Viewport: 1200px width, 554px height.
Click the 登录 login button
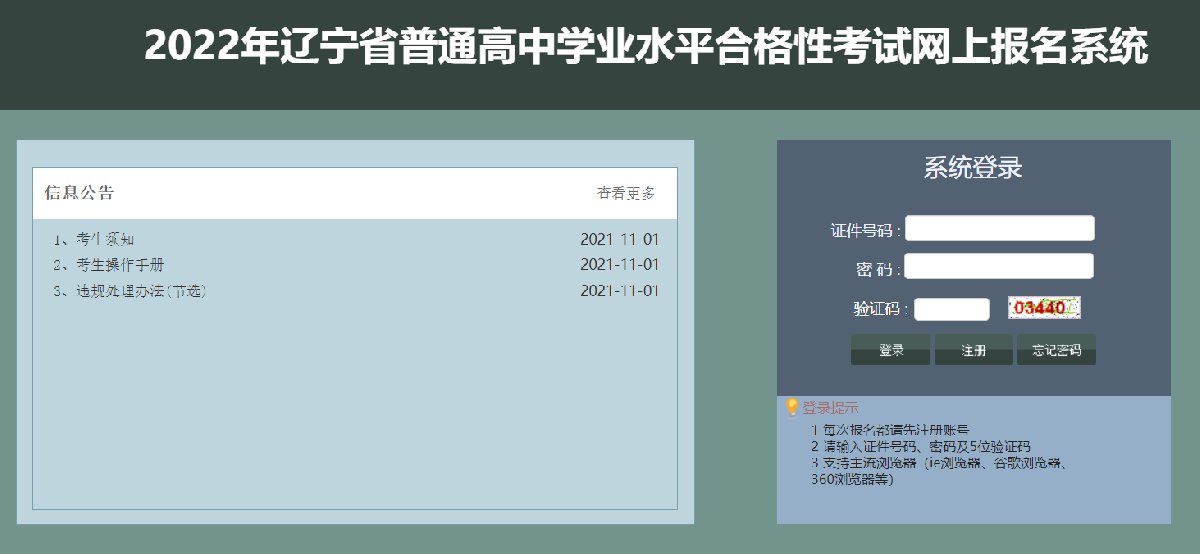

* * *

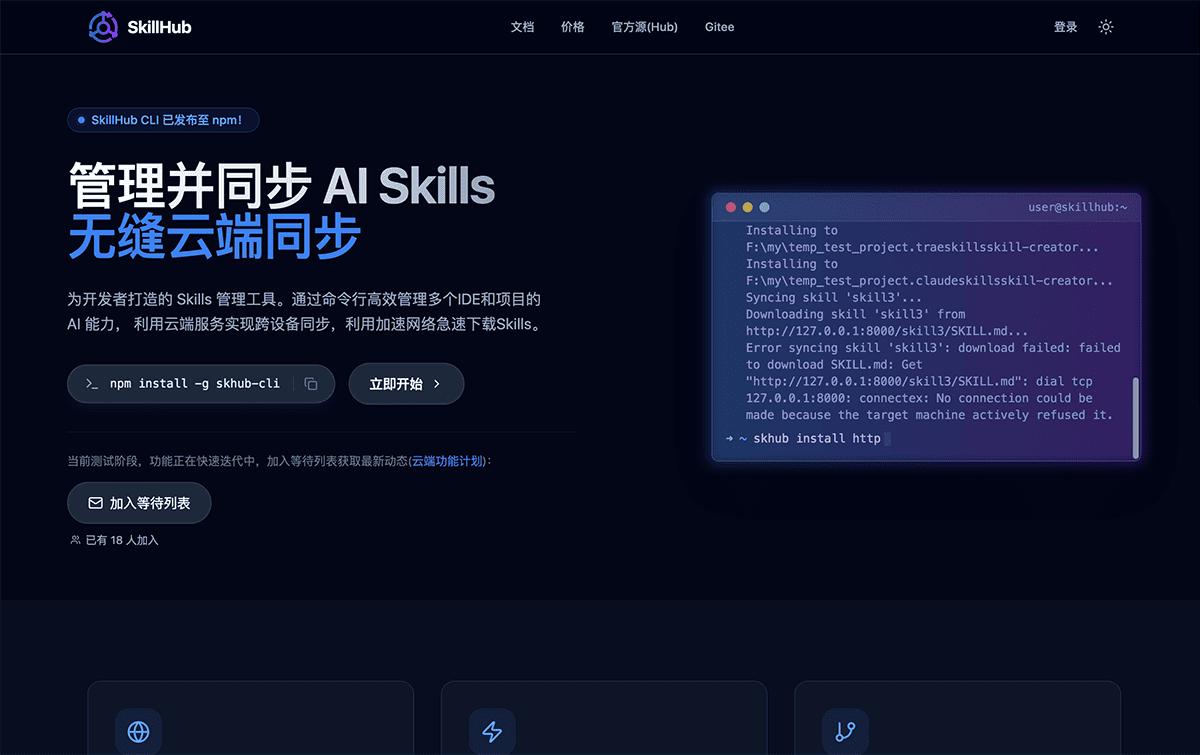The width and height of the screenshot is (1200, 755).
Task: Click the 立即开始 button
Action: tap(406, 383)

* * *

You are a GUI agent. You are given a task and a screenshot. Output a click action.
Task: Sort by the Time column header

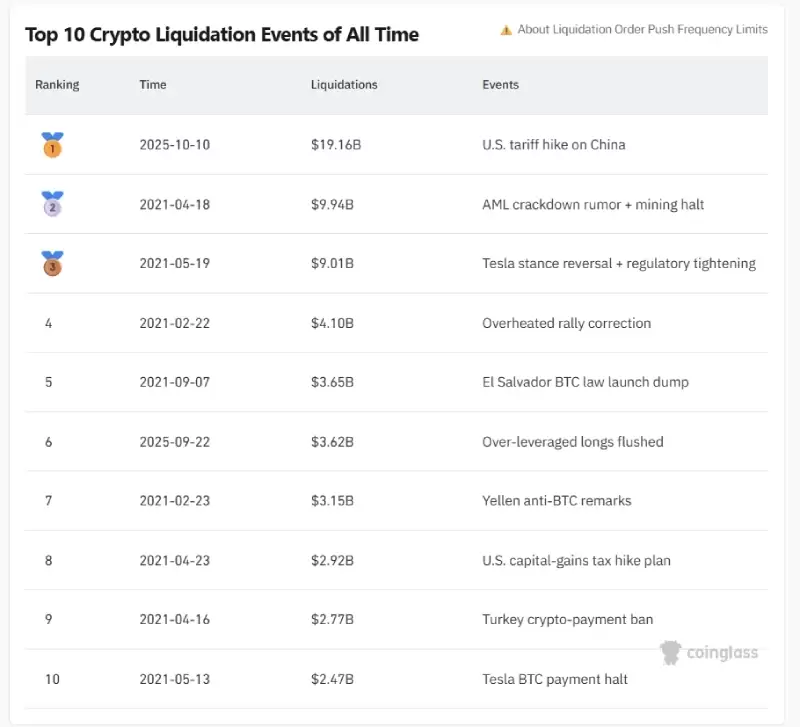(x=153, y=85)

* * *

▶ _Exercise objective_
Copy out everything in the material from the line containing "You are a GUI" down to the line containing "(x=153, y=85)", both included, and nothing else. Scale the click coordinates in the answer by 1.15, rounding to whole numbers with halves rounded up. Keep all other wording unchanged and leave out the pictures.

▶ _Response below_
You are a GUI agent. You are given a task and a screenshot. Output a click action.
Task: Sort by the Time column header

(x=176, y=98)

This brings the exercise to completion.